The Municipal District of St. Stephen (MDSS) is holding its tax rates amid the ongoing property assessment freeze throughout New Brunswick.
Rates will remain at 1.5561 per $100 of assessment for Ward 2 – or the urban area of St. Stephen – and 0.5597 per $100 of assessment for the rural wards. The rural wards are also charged a Department of Transportation and Infrastructure (DTI) fee of about 0.41 per $100 of assessment.
It comes amid a province-wide property assessment freeze by the provincial government for 2026. Property assessment accounts for about 83 per cent of a local government’s funding, with the remaining coming from unconditional grants.
“I like the idea of holding the tax rate and putting most of it in reserves,” said Coun. Wade Greenlaw.

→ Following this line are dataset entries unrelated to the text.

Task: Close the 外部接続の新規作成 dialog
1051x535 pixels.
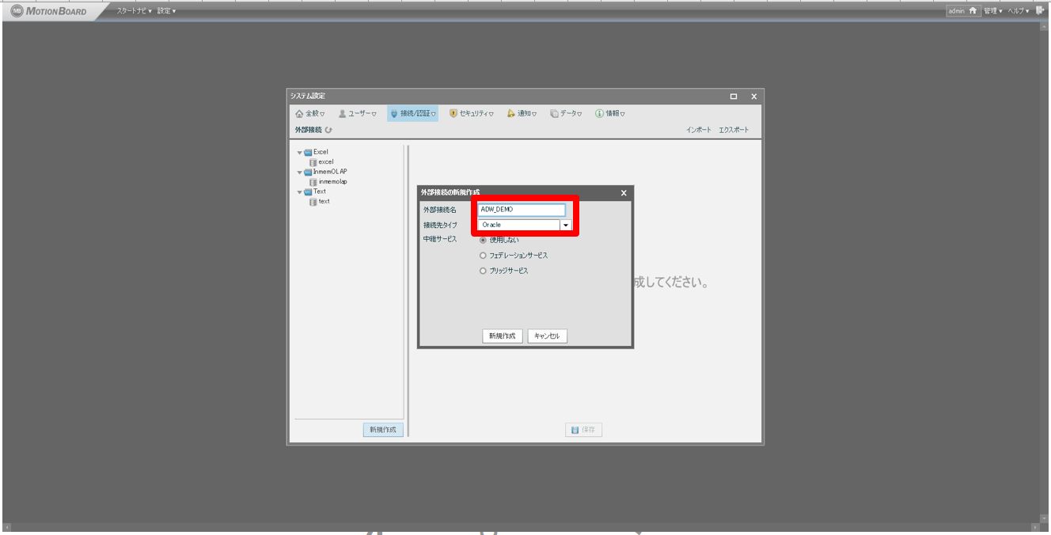Action: [623, 193]
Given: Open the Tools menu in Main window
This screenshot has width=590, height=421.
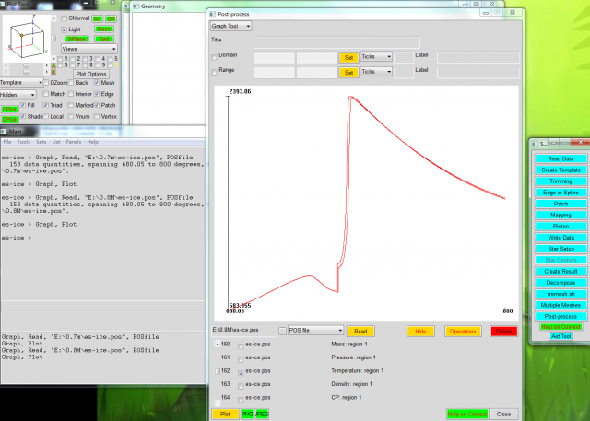Looking at the screenshot, I should 24,142.
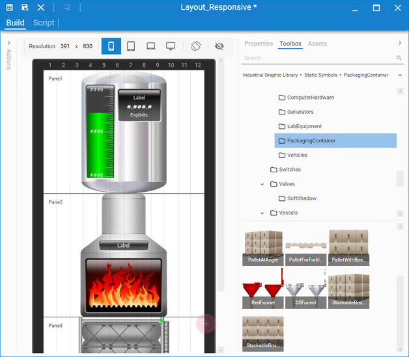
Task: Click the Save icon in title bar
Action: (9, 8)
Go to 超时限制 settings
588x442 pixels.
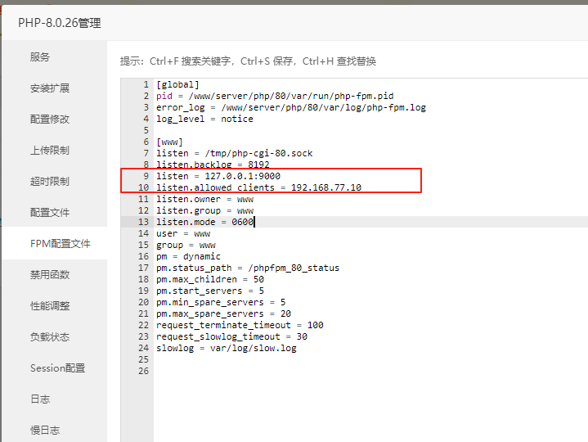50,181
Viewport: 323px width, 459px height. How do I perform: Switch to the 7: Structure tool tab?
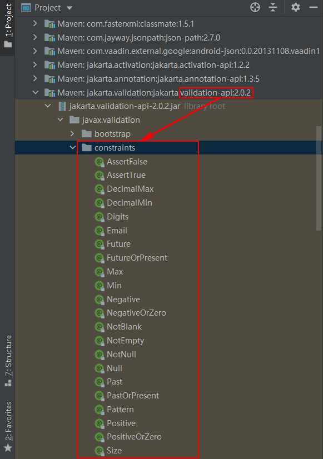coord(8,361)
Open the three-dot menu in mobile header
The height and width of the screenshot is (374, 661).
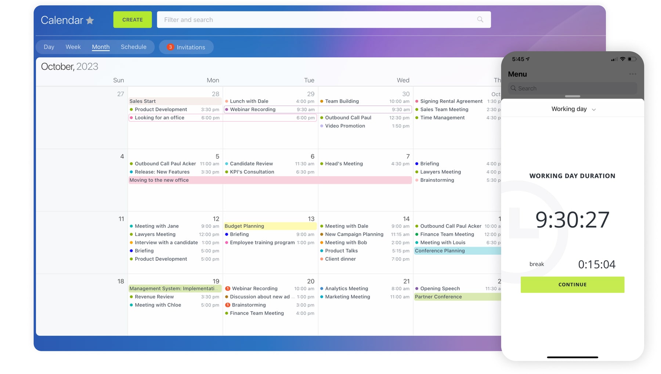click(632, 74)
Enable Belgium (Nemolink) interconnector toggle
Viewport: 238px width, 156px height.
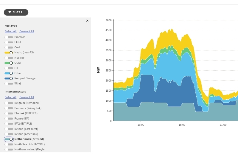(x=9, y=103)
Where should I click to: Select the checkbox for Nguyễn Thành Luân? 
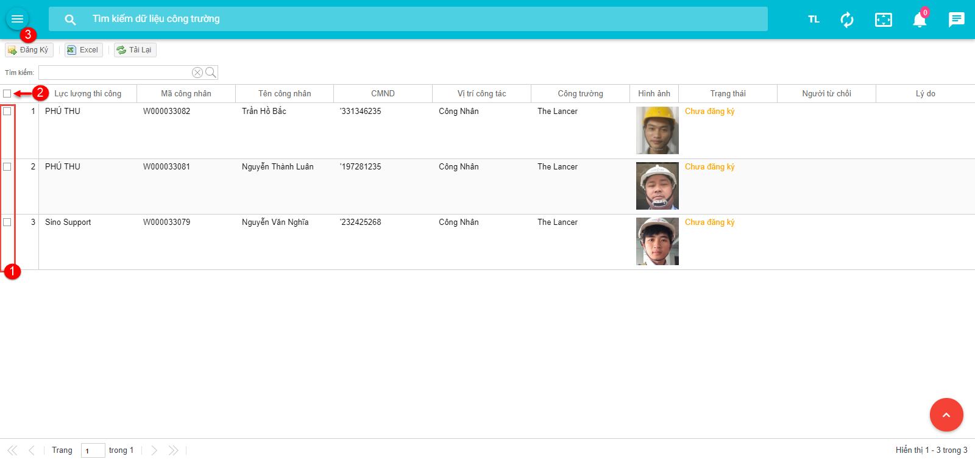(7, 167)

Local governments are not allowed to run surpluses on the budgets; all money must be allocated. As well, local governments are not required to do a capital budget, but some do.

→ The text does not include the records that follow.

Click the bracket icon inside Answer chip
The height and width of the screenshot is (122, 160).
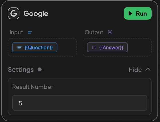coord(94,47)
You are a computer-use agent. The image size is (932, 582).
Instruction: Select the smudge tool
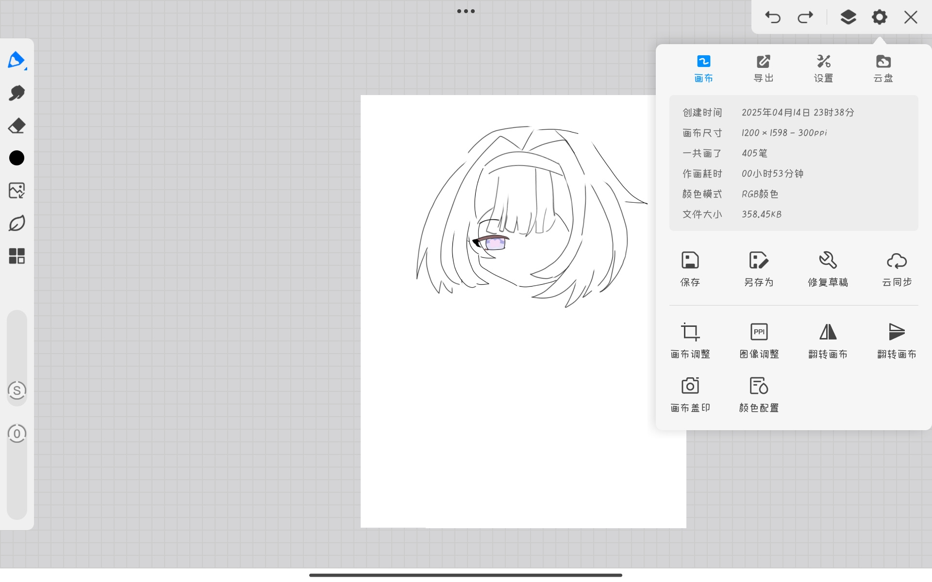coord(17,93)
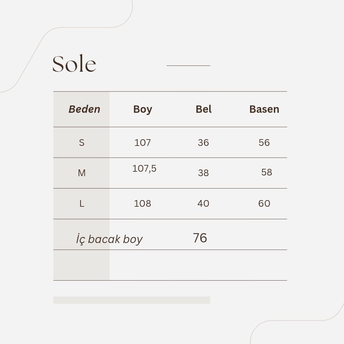
Task: Click the horizontal line beside Sole
Action: point(188,65)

“I’m also in favour of holding the tax rates steady and transferring them into reserves,” said Coun. Joyce Wright.
The council can take the money it sets aside for reserves to be used down the line on other projects or needs of the community.
Greenlaw said that with a lot of unpredictability, having money in the reserve might be a good thing.
“Part of the reason I want to leave it there [in reserves] is that we don’t know what the property assessment revision is going to do,” he said. “It’s nice to have a little bit of reserves there because that could take us either way.”
The capital budget does focus on infrastructure upgrades, including $5.1 million allocated for paving various roads and streets within Ward 2. Renaud told the council it would be done through the Municipal Capital Borrowing Board (MCBB).
It has also taken the opportunity to purchase a new lift station – a system used to lift wastewater to a higher level when gravity isn’t enough – that has fallen into significant disrepair.
The municipality is expected to spend $1.5 million to do the replacement.
According to Renaud, the community is on the provincial government’s radar for infrastructure in its water and sewer system.
“Through quiet conversations, they said they need to see a plan,” Renaud told the council last week. “They’re willing to help, but they need to see a plan. So, we have started that work with our engineering firm.”
The council approved setting aside funds to undertake work engaging with the federal and provincial governments on the long-term sustainability of the utility, and for the issues that may arise in the interim.
Additionally, it plans to purchase new self-contained breathing apparatuses (SCBA units) for the fire department at a cost of $150,000, alongside four sets of bunker gear for $15,000. Council has also approved the purchase of a dehumidifier for the Garcelon Civic Centre (GCC).
Council has also approved a new roof for a municipal building at 199 Union Street for $350,000 and about $40,000 for solar lights along the waterfront trail.
The council of MDSS unanimously supported the budget for 2026.